(Rows from a collection)
>>>

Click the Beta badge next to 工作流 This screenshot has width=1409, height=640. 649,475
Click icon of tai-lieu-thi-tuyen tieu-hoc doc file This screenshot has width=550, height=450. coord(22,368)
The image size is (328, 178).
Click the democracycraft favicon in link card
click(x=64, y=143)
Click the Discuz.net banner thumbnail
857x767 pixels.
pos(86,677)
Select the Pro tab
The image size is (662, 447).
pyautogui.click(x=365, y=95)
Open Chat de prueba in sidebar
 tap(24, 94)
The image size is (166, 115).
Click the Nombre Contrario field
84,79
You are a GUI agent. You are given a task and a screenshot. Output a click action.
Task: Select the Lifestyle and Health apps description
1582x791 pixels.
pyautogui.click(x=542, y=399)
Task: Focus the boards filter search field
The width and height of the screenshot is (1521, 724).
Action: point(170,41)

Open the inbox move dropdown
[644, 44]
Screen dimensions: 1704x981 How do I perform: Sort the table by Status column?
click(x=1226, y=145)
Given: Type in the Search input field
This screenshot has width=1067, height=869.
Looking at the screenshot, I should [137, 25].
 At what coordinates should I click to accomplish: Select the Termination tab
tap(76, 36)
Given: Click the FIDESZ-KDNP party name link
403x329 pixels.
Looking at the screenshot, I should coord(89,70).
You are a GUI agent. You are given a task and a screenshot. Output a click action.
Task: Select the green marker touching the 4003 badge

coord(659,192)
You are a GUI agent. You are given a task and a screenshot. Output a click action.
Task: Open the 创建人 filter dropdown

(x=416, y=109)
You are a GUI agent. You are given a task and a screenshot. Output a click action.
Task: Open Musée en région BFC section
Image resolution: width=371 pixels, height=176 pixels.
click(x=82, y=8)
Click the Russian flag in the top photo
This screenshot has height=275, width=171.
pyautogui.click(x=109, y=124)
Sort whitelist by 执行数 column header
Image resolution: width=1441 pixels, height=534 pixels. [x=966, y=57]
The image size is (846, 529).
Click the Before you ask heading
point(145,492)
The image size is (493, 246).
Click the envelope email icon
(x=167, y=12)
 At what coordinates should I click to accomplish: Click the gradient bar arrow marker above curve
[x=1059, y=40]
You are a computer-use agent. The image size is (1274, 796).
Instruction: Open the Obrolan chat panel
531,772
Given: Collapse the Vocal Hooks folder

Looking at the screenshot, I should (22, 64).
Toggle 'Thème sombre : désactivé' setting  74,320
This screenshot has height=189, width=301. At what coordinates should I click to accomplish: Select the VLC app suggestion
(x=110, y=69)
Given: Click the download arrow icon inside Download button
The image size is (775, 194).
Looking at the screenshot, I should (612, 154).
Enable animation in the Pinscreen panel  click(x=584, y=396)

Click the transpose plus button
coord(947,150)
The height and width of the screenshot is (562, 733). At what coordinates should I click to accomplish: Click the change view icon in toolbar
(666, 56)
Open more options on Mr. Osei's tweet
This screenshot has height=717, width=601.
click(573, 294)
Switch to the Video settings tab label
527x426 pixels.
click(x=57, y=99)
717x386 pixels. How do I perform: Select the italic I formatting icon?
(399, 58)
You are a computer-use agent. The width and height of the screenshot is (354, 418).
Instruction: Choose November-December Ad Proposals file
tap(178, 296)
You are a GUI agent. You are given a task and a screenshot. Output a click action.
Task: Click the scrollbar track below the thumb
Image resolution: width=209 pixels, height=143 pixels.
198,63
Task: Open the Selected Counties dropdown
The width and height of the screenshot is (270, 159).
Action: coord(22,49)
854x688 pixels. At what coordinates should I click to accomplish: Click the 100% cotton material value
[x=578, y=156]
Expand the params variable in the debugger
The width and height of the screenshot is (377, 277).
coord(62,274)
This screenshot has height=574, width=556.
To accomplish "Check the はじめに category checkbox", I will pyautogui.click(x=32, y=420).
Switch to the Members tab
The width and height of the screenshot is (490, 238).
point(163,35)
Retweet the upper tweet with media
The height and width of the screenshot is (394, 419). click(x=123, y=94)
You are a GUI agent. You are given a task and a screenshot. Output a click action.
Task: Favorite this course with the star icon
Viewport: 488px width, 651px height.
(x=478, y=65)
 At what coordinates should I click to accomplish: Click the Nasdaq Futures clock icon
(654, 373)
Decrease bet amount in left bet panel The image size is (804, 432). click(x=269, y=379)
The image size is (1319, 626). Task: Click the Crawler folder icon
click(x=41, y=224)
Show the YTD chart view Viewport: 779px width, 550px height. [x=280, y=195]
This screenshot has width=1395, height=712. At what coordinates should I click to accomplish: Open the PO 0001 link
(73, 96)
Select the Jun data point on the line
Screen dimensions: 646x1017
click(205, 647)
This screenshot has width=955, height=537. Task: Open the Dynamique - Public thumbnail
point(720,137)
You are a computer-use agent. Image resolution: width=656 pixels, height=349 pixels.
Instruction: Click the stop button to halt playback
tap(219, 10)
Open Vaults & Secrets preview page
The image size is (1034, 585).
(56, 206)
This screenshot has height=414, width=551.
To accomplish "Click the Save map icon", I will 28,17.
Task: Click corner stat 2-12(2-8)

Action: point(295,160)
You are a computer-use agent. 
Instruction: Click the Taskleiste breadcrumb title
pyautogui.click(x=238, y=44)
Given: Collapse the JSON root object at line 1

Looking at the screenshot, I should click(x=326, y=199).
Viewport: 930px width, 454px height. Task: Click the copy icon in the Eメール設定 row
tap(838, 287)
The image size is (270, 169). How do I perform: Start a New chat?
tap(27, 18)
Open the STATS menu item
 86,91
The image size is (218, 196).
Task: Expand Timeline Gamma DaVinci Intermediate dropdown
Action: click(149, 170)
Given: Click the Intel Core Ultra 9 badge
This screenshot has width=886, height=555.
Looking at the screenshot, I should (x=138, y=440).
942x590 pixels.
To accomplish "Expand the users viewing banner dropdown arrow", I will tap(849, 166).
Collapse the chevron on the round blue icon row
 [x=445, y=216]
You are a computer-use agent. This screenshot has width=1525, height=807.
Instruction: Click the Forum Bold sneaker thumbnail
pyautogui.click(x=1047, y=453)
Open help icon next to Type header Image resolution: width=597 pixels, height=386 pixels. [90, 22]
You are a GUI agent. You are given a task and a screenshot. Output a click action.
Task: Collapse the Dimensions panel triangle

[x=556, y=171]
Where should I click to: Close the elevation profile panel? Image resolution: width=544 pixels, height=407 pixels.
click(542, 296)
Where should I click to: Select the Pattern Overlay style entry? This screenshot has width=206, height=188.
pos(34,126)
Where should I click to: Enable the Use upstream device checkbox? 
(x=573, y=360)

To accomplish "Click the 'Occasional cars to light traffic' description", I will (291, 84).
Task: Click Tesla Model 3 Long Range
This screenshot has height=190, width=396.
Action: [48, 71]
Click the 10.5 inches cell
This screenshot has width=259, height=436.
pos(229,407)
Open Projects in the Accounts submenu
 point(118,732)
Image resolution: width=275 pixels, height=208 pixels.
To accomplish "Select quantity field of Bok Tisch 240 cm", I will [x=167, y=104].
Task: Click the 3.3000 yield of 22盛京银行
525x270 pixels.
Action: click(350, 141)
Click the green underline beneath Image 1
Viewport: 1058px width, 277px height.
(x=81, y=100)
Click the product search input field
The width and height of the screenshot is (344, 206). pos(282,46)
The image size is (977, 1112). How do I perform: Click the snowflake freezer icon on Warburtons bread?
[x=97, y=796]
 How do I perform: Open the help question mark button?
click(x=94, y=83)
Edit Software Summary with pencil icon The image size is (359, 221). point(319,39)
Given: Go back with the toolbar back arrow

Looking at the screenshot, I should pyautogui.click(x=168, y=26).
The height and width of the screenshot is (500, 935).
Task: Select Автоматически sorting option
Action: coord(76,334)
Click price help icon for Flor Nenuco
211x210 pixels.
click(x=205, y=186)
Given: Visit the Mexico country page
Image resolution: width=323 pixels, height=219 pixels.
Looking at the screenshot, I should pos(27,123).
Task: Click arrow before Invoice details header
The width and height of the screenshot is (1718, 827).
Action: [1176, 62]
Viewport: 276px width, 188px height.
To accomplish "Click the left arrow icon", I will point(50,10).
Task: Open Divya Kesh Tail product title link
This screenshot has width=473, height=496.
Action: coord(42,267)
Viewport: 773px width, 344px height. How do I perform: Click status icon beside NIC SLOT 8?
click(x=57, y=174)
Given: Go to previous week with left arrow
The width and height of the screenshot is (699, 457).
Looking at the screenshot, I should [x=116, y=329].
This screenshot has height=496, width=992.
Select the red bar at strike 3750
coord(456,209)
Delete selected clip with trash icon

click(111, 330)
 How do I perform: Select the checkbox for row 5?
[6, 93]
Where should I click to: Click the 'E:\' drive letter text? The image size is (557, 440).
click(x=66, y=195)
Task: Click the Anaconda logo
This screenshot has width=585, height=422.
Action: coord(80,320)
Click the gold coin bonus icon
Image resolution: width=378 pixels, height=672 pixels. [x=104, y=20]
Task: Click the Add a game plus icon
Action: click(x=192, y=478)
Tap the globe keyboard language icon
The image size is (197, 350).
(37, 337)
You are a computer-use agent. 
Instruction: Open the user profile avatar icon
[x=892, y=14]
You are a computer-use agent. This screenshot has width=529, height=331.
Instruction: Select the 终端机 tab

<<<

- Written request
Recast the rows as a Markdown table with columns "Row" and "Line", numbering each line and leaving out blank lines. Begin at the line containing "Tap the globe keyboard language icon" and continue through the last row.

- The answer
| Row | Line |
|---|---|
| 1 | Tap the globe keyboard language icon |
| 2 | The image size is (197, 350). |
| 3 | (37, 337) |
| 4 | You are a computer-use agent.  |
| 5 | Instruction: Open the user profile avatar icon |
| 6 | [x=892, y=14] |
| 7 | You are a computer-use agent. This screenshot has width=529, height=331. |
| 8 | Instruction: Select the 终端机 tab |